=== Activity ===
Return only that part of the material below which starts with the line containing "Image resolution: width=2576" and goes on through the line containing "Open the Alerting", restated exactly.

=== Material provided ===
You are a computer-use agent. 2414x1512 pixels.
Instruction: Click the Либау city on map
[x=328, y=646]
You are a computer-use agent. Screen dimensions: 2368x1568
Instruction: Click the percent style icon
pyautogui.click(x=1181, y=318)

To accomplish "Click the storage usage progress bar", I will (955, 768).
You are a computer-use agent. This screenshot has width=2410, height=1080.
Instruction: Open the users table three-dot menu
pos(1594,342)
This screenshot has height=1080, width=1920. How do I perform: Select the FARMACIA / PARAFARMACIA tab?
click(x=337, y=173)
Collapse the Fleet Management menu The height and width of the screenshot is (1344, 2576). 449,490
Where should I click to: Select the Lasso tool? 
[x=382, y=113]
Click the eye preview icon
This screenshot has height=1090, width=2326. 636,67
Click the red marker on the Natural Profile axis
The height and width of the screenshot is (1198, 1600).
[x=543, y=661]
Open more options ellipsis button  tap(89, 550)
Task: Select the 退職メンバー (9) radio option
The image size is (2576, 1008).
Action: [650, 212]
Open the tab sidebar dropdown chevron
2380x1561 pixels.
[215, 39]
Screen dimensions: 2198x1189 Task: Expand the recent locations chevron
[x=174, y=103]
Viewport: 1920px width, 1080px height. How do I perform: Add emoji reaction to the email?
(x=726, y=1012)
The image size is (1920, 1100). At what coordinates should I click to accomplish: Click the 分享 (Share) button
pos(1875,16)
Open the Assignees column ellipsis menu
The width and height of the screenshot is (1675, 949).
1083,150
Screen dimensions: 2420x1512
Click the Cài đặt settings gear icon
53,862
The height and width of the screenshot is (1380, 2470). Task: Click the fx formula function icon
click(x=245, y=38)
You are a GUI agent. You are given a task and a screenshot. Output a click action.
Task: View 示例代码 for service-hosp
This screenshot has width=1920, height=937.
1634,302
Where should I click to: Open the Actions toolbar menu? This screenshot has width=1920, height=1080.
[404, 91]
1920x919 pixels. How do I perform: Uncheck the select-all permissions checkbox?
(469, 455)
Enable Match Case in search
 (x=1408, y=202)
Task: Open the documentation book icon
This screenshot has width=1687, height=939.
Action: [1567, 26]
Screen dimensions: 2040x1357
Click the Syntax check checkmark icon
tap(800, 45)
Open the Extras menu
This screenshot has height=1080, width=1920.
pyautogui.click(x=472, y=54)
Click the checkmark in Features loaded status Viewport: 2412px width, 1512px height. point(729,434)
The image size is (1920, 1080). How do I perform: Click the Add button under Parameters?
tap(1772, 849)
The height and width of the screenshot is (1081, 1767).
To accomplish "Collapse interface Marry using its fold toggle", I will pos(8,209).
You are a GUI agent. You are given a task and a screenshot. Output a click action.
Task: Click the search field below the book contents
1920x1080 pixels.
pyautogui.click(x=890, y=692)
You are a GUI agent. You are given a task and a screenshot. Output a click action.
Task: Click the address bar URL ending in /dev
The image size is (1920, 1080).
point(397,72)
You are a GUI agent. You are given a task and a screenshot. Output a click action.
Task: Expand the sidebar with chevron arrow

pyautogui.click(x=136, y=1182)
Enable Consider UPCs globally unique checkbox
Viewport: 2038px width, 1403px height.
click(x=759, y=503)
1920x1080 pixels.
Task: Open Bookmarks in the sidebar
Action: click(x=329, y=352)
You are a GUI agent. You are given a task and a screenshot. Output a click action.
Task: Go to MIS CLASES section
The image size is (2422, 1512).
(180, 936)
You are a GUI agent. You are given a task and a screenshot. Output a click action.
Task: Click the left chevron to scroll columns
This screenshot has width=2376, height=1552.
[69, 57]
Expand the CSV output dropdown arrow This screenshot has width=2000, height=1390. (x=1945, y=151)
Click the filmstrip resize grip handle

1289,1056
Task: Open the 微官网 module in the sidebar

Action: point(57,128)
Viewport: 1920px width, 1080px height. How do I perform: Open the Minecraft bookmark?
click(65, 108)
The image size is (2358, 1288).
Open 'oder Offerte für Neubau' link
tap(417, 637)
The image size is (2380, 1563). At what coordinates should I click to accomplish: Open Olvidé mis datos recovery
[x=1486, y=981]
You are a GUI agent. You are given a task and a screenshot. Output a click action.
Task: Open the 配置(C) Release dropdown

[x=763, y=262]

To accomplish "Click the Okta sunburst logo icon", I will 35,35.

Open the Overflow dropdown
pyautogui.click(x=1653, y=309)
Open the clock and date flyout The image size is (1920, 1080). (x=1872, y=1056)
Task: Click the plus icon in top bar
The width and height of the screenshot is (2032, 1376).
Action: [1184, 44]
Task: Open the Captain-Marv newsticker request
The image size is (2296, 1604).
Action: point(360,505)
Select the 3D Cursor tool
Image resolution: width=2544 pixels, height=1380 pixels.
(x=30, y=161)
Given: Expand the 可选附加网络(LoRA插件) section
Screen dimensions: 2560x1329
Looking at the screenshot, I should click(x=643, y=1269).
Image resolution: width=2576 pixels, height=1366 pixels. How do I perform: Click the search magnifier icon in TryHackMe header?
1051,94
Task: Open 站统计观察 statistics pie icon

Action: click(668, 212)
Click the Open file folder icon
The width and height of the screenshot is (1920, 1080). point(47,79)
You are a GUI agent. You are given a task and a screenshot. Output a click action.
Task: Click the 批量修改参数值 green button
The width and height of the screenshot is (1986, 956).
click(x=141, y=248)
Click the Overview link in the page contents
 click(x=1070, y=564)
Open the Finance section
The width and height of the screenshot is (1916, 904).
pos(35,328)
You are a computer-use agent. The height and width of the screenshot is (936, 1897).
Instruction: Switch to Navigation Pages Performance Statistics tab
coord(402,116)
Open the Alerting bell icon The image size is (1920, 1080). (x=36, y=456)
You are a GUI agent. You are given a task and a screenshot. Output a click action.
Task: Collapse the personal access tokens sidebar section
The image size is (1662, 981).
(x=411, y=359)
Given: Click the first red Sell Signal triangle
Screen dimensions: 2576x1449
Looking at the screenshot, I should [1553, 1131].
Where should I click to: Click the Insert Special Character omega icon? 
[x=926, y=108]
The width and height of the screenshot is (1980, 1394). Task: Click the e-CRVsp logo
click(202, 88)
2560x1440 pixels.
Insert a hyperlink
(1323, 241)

=== Reply ===
Image resolution: width=2576 pixels, height=1366 pixels. How do I perform: Click the search magnifier icon in TryHackMe header?
1051,94
Task: Open 站统计观察 statistics pie icon

Action: click(668, 212)
Click the Open file folder icon
The width and height of the screenshot is (1920, 1080). point(47,79)
You are a GUI agent. You are given a task and a screenshot. Output a click action.
Task: Click the 批量修改参数值 green button
The width and height of the screenshot is (1986, 956).
click(x=141, y=248)
Click the Overview link in the page contents
 click(x=1070, y=564)
Open the Finance section
The width and height of the screenshot is (1916, 904).
pos(35,328)
You are a computer-use agent. The height and width of the screenshot is (936, 1897).
Instruction: Switch to Navigation Pages Performance Statistics tab
coord(402,116)
Open the Alerting bell icon The image size is (1920, 1080). (x=36, y=456)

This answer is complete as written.